*** Opening of Record extracts ***

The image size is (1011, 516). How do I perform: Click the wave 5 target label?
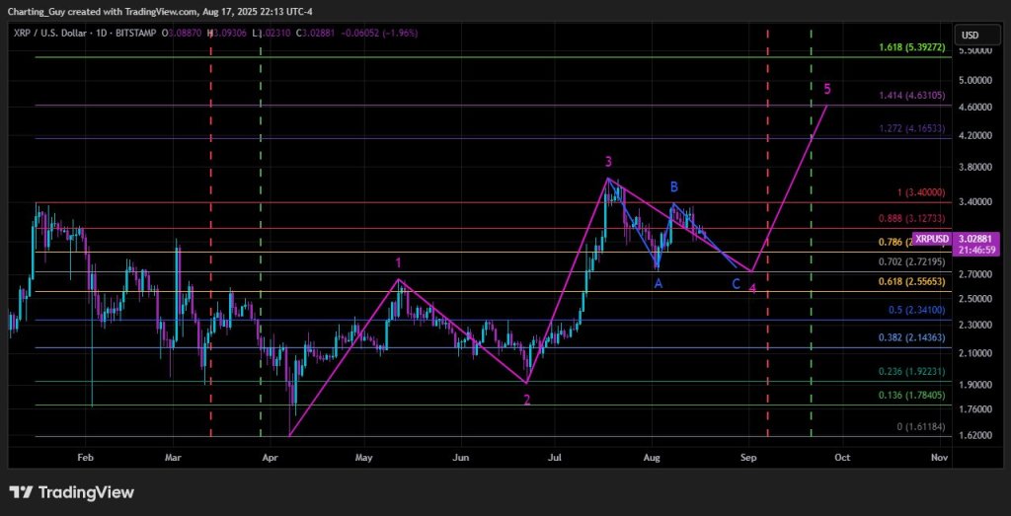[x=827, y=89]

*** Close of Record extracts ***
*** Opening of Record extracts ***

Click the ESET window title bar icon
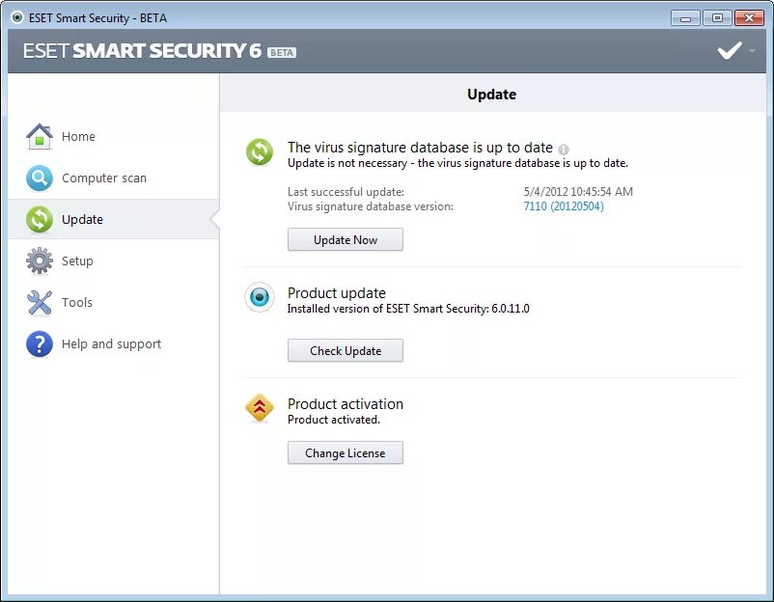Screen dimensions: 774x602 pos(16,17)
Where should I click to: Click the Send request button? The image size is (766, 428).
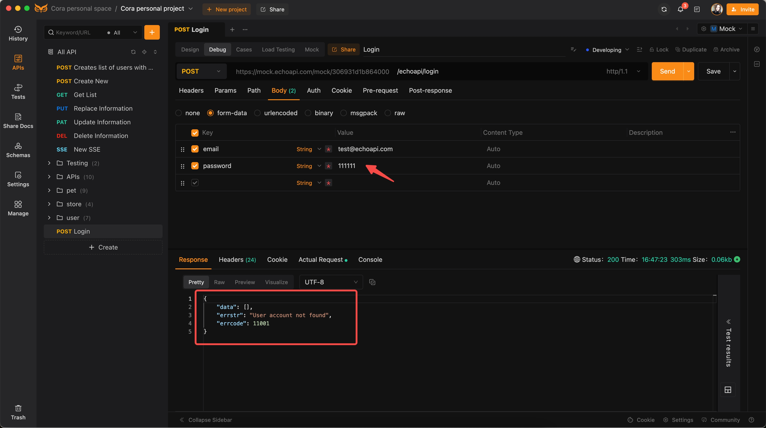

*** Close of Record extracts ***
*** Opening of Record extracts ***

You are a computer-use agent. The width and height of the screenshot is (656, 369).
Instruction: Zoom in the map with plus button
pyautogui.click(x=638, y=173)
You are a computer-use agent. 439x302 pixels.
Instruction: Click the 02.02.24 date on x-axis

*** Close of Record extracts ***

Work task ->
Return every line holding the word "agent" from the records.

Exercise result ->
You are a computer-use agent. The width and height of the screenshot is (656, 369).
You are a computer-use agent. 439x302 pixels.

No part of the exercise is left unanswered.